1960年代初頭となり、わたしがプラハで研究に打ち込んでいたころ、この都市はもっぱら褐炭という低品質の石炭を暖房に使っていて、わたしが褐炭をくべていたストーブの熱効率は45~50%だった。

そして1960年代後半、わたしたち夫婦はアメリカのペンシルべニア州で暮らしていた。住まいは郊外の小さな家の上階で、そこの古いセントラルヒーティングの暖房ボイラーは石油を燃料としていて、熱効率は55~60%といったところだった。

1973年、わたしたちがカナダに渡って最初に住んだ家には熱効率が65%の天然ガスのボイラーがついていた。その17年後、こんどはもっと新しくて効率のいい家に引っ越したので、熱効率94%のボイラーを設置した。そして、ついには97%の熱効率のボイラーに交換したのである。

天然ガスの暖房ボイラーの内部構造(画像提供:NHK出版)

天然ガスへの移行が進む

このようにわたしたち夫婦は自宅の暖房器具に関して、燃料においても効率性においても数年おきに改善を続けてきたわけだが、北半球に暮らす数千万もの人たちも同様の体験を重ねてきた。北アメリカでは天然ガスが安価である。

ヨーロッパでもオランダ、北海、ロシア産のガスを混合して利用できる(北アメリカより高価だが入手しやすい)ので、北部の寒冷地に暮らす人たちの大半は、薪、石炭、燃料油の代わりに、最もクリーンな化石燃料である天然ガスに頼るようになった。

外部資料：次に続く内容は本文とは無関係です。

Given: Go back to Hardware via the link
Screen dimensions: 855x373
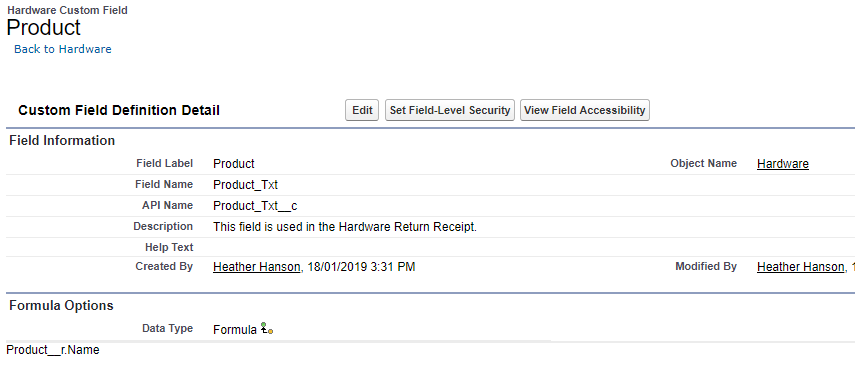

カナダでは、2009年に中程度の熱効率(78~84%)の暖房ボイラーの生産が終了し、新築の家屋には熱効率が90%以上のボイラーを設置しなければならなくなった。欧米諸国でもじきにそうした基準が設けられるだろうし、中国も天然ガスの輸入量を増やし、石炭から天然ガスへと移行しつつある。

よって、もっと効率化を進めたいのであれば、ほかのところに目を向けるべきだろう。